Por Miguel Garin
En 1960 don Saturnino Udaeta
era el hombre más importante del pueblo de San Gabriel.
Ocupaba el cargo de Delegado Municipal y teniendo que determinar un nuevo lugar para emplazar los corrales para los remates de hacienda, decidió hacer una asamblea de vecinos. Había dos posibilidades y ambas recogían por igual aprobaciones y desaprobaciones.
-Lo mejor –pensó con acierto- es que lo decidan los propios vecinos y de paso me quito el peligro de equivocarme. ¡Qué lo decidan ellos!
Don Saturnino preparó con
tiempo la asamblea. Pensó en todos los detalles. En la mesa estaría acompañado
por Ramiro Ramírez, toda una garantía. A su vez doña Clara, directora de la
escuela, sería Secretaría de Actas.
En San Gabriel aún no había
escuela secundaria. A lo máximo que se podía acceder era a sexto grado.

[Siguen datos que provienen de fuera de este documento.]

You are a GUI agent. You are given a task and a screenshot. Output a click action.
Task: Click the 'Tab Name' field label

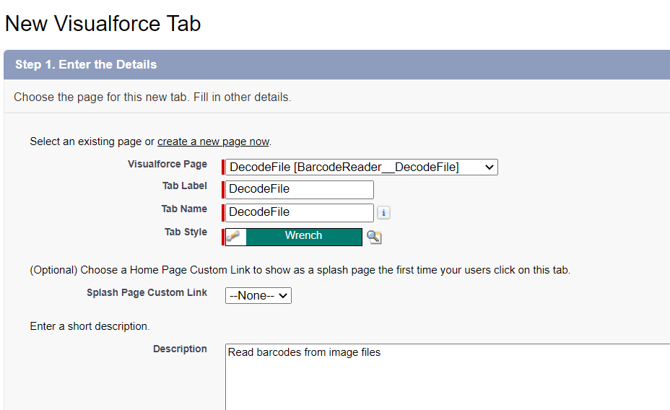(184, 209)
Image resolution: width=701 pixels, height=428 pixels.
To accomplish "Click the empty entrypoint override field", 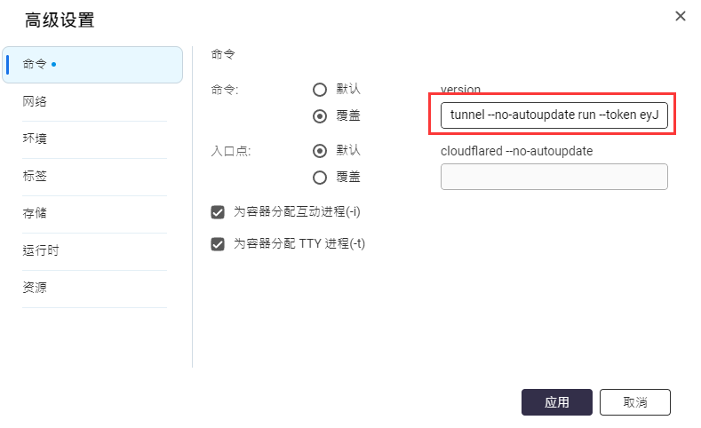I will click(554, 177).
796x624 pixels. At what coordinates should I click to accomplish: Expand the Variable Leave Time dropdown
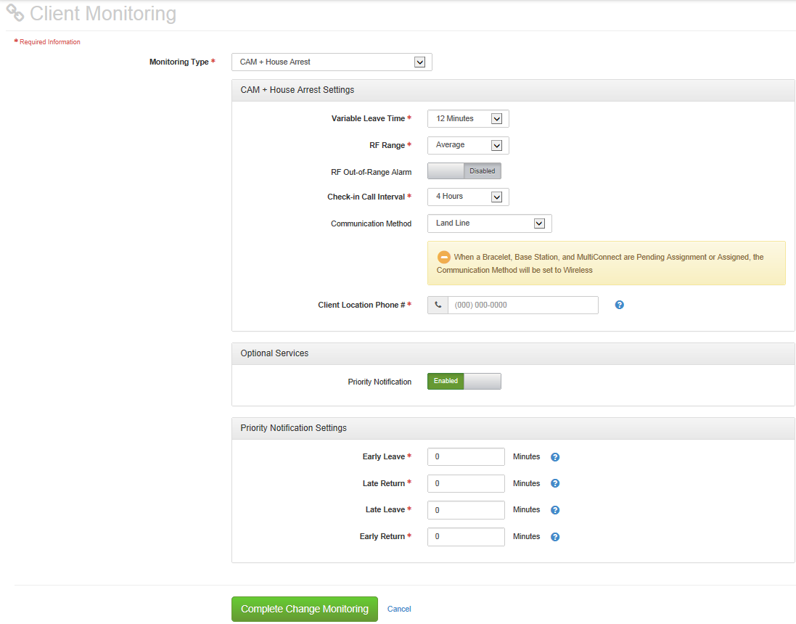coord(468,118)
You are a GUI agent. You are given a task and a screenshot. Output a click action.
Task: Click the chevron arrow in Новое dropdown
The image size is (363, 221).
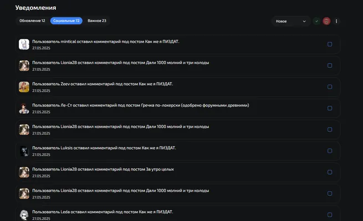(x=304, y=21)
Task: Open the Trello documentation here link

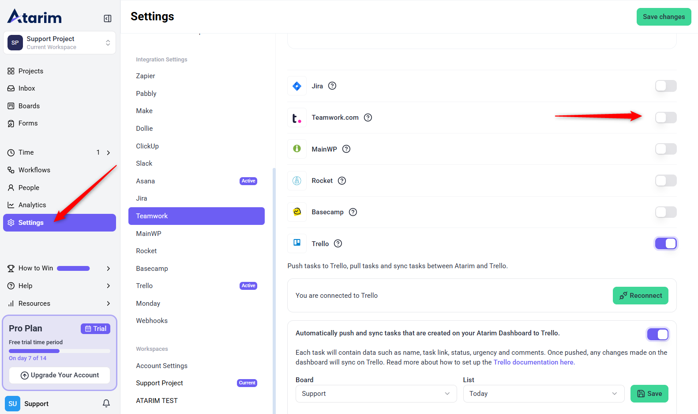Action: (533, 362)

El vecindario era gente sencilla, vinculada directa o
indirectamente al campo. Como se esperaba mucha gente, don Saturnino consiguió
que el Jefe de Estación le hiciera espacio en uno de los galpones, para que
sirviera de recinto de deliberaciones. El Club Olímpico prestó las sillas.
Todo pensado. Todo
programado, la Asamblea sería un éxito que terminaría con las discusiones y la
cuestión quedaría arreglada de una vez por todas.
Una sola cosa lo preocupaba:
el profesor Joaquín Acuña Aroncena.
Era este un hombre que por
décadas había sido profesor de filosofía en la Universidad Nacional de Córdoba.
Ahora hacía vida de jubilado en su estancia, cercana al pueblo.
Cuando tomaba la palabra no
había quién le hiciera cerrar la boca. Pero ni siquiera ese era el principal
problema, como veremos más adelante.
Abierto el Registro de
Oradores, fue de los primeros en anotarse. Cuando le llegó el momento caminó
solemne al frente. Su aire distinguido, su exquisita elegancia, seguramente le
habrían hecho creer que estaba en el Salón de Actos de la Universidad y que el
auditorio estaba compuesto por catedráticos.
Tal como lo preocupaba a don Saturnino, el largo
preámbulo tornó difuso el discurso y a poco de comenzar brotaron palabras que
estaban muy lejos de la comprensión de aquella audiencia:
-Ecléctico –dijo – y también panegírico, ontológico,
ininteligible.
Frente al galpón del ferrocarril estaba el almacén de
ramos generales. En el largo palenque se podía ver al tobiano del Negro
Almirón, al alazán de Palmiro Gauna, al tordillo del Chato Escapela, al sulky
de Bonifacio Torres, al charré de Amorín y a la jardinera de Amalio Ventura. Todos sus dueños estaban en la Asamblea.
-Existir –afirmaba con elocuencia el profesor- es un
perpetuo cambiar. Y luego axiología, estoicismo, onírico, semiótica, dogmático.
En el colmo de la desesperación don Saturnino le hizo
entender que había otros oradores esperando el turno. Si denso había sido el
preámbulo, el epílogo no fue mejor.
En las frases finales, hablaba “del fluir de la realidad”. Y después
empirismo, silogismo, gnóstico.
La Asamblea luego de este suceso continuó y llegó a un
resultado claro, tal como lo quería don Saturnino. Los concurrentes
aprovecharon para saludarse, conocer a nuevas personas y a reencontrarse.
Hablaron de lo que tanto les gustaba, de los hijos, de los nietos, de las
cosechas, de las esperanzas, de la vida. Saliendo del “recinto” Anselmo
Esparza, encargado del campo Las Hortensias, se encontró de frente con el profesor y no
dudó en preguntarle:
-¿Qué le pareció la Asamblea profesor?
-La Asamblea no me pareció mala. Pero en cuanto a los
resultados soy escéptico, muy escéptico.
Momentos después la señora de Anselmo quiso saber la
respuesta.
-Dijo que es diabético, muy diabético.